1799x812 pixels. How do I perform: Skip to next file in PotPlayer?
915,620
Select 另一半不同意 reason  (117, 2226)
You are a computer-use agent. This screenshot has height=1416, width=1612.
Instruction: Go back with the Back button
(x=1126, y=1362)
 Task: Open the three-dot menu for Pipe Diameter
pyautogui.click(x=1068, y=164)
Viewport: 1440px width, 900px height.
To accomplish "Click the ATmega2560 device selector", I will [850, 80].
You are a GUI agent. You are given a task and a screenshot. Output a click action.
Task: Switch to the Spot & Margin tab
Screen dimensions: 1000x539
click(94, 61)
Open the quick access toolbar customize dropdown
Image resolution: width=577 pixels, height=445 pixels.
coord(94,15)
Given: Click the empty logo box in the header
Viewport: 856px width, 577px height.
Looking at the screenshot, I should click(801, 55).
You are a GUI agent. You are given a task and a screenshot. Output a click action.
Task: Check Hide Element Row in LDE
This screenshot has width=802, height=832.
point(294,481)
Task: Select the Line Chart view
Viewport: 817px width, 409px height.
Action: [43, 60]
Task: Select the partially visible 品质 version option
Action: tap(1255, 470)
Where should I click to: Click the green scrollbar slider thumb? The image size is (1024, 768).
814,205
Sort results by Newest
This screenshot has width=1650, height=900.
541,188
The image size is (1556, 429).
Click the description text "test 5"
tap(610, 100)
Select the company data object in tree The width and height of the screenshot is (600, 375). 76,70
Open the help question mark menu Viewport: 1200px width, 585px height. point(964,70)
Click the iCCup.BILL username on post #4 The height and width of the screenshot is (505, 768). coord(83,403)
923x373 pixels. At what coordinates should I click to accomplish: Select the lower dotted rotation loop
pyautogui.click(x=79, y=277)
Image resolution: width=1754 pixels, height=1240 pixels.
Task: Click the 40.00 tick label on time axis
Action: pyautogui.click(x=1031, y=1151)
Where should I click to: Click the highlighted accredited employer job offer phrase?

▶ Exercise goal: Give again, word for word, the records from their first line to the one with "Task: Select the Line Chart view", and leave out all else.

▶ Your response:
1799x812 pixels. How do I perform: Skip to next file in PotPlayer?
915,620
Select 另一半不同意 reason  (117, 2226)
You are a computer-use agent. This screenshot has height=1416, width=1612.
Instruction: Go back with the Back button
(x=1126, y=1362)
 Task: Open the three-dot menu for Pipe Diameter
pyautogui.click(x=1068, y=164)
Viewport: 1440px width, 900px height.
To accomplish "Click the ATmega2560 device selector", I will [850, 80].
You are a GUI agent. You are given a task and a screenshot. Output a click action.
Task: Switch to the Spot & Margin tab
Screen dimensions: 1000x539
click(94, 61)
Open the quick access toolbar customize dropdown
Image resolution: width=577 pixels, height=445 pixels.
coord(94,15)
Given: Click the empty logo box in the header
Viewport: 856px width, 577px height.
Looking at the screenshot, I should click(801, 55).
You are a GUI agent. You are given a task and a screenshot. Output a click action.
Task: Check Hide Element Row in LDE
This screenshot has width=802, height=832.
point(294,481)
Task: Select the Line Chart view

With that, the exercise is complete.